▸ What needs to be done: Scan the material below for "number", then return each line that contains it.

▸ Stored data:
^^^^

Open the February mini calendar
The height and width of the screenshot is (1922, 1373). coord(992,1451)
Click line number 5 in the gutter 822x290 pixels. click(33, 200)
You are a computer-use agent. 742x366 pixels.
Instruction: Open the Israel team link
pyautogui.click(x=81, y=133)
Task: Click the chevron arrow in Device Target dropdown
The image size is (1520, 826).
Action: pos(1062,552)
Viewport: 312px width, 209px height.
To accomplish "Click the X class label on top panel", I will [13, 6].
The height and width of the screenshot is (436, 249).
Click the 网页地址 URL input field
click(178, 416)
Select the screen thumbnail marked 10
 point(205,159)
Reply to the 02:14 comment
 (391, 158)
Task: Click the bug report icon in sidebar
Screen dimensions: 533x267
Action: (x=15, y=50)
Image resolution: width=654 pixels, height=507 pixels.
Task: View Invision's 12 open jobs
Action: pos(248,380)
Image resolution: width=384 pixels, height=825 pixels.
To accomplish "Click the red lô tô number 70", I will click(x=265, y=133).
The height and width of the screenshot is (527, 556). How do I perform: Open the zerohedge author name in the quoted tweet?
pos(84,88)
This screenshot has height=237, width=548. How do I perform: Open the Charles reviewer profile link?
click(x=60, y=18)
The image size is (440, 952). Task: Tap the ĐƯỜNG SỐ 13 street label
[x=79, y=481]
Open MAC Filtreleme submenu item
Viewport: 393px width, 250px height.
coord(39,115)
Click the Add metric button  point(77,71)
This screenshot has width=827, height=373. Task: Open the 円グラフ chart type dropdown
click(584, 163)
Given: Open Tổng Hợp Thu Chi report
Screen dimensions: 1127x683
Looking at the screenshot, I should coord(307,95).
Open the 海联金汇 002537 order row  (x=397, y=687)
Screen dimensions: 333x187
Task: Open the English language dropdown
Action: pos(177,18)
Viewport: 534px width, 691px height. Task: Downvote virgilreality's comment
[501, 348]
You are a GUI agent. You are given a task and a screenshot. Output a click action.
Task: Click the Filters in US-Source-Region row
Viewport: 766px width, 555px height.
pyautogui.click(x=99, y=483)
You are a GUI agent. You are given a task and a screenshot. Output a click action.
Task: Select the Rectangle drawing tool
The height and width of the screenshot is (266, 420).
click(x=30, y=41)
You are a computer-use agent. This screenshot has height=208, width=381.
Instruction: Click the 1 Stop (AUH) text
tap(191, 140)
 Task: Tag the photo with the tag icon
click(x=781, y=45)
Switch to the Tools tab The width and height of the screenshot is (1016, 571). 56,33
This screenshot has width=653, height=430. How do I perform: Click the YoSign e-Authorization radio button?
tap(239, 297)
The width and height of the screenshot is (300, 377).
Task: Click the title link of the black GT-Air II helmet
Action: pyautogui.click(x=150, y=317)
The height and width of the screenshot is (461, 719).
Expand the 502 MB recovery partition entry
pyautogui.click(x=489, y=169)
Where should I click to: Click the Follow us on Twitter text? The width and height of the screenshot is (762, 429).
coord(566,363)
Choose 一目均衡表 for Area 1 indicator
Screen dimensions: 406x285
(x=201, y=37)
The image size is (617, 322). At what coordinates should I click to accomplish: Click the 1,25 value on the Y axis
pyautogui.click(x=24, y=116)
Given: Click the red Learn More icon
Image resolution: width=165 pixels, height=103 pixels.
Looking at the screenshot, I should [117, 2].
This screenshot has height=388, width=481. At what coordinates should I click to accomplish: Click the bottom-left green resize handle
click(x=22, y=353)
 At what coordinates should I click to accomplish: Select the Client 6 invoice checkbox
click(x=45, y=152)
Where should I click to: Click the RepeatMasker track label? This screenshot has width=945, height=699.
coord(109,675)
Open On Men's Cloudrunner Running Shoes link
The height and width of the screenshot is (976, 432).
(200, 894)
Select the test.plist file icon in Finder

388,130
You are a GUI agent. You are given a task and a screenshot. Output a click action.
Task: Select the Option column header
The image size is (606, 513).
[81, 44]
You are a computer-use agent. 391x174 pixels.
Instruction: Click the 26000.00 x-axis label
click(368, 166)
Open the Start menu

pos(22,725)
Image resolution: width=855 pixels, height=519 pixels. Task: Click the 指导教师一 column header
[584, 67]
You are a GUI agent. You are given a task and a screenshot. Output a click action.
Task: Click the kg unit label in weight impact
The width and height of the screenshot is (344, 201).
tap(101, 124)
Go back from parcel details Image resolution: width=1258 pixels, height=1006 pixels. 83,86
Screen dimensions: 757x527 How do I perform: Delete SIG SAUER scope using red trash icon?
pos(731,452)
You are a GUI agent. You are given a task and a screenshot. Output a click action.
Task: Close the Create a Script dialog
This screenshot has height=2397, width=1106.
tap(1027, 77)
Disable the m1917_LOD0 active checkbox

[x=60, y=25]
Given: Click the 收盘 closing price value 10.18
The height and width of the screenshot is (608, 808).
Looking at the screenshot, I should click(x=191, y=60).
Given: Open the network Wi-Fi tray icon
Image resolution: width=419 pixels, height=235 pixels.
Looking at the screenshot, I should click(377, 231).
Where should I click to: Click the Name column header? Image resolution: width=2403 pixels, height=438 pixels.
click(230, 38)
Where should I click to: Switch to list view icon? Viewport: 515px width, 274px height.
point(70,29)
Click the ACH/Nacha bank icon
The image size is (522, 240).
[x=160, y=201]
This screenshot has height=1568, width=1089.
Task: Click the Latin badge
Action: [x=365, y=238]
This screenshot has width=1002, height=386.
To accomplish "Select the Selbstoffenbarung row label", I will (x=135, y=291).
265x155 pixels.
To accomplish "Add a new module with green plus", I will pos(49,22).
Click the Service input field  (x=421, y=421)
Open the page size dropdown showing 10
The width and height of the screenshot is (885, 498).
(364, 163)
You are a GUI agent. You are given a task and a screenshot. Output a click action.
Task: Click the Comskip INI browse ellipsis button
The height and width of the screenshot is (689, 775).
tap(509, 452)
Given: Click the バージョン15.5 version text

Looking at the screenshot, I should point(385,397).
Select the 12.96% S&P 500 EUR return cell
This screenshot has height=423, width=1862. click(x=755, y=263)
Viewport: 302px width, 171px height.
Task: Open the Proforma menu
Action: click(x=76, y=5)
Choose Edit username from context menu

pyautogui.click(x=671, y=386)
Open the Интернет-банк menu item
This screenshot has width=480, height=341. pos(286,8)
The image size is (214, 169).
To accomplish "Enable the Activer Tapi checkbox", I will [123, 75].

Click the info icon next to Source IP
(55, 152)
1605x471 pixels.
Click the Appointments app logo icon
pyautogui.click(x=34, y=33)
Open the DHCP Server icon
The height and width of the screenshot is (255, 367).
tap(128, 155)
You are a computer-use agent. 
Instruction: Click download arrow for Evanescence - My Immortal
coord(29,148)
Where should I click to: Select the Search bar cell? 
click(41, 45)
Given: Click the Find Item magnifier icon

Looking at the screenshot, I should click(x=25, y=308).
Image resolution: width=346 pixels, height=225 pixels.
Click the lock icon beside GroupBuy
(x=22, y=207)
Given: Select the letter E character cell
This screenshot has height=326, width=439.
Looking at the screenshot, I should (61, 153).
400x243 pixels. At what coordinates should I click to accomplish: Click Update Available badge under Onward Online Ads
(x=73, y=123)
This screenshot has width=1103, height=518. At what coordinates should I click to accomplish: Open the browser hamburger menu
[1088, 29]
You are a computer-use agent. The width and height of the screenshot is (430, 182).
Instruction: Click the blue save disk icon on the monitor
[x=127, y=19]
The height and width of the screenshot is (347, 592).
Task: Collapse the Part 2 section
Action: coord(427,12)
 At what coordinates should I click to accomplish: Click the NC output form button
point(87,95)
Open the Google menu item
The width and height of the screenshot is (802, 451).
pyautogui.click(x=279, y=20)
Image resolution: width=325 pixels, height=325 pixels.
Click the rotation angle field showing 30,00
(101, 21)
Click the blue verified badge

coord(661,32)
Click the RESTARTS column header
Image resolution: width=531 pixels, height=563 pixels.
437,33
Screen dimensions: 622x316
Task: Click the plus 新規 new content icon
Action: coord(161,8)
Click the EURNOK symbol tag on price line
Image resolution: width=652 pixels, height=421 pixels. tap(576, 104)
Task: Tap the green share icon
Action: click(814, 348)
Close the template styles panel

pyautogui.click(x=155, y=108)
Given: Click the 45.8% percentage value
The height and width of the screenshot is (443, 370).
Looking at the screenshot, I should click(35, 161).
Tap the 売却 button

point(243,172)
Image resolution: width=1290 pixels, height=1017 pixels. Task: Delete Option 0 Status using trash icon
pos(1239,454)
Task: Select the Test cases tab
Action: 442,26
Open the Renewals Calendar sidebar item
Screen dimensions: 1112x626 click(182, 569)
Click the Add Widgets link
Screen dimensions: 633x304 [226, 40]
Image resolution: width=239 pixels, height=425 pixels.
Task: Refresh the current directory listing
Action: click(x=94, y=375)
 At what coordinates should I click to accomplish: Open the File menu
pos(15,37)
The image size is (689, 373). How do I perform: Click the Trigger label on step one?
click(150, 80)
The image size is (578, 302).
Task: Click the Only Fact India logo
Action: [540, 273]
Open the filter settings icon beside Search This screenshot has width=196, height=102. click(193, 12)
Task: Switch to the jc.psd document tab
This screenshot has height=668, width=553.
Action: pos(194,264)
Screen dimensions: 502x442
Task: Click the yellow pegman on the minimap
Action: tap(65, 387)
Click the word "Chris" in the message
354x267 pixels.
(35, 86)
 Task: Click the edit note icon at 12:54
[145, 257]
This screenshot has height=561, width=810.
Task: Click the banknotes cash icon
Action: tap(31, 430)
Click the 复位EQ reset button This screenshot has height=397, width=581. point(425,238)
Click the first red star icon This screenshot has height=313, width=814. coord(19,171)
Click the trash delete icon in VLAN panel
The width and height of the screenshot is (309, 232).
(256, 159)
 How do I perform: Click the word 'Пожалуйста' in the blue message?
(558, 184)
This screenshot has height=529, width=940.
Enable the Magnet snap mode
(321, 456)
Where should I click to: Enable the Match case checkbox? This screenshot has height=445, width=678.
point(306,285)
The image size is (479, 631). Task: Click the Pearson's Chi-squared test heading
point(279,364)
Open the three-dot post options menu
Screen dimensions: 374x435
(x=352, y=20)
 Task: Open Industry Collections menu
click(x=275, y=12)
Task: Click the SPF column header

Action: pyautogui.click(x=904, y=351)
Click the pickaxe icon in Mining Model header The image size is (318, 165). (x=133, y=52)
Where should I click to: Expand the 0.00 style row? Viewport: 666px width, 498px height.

^^^^

▸ Result of this task:
Click line number 5 in the gutter 822x290 pixels. click(33, 200)
To accomplish "Click the red lô tô number 70", I will click(x=265, y=133).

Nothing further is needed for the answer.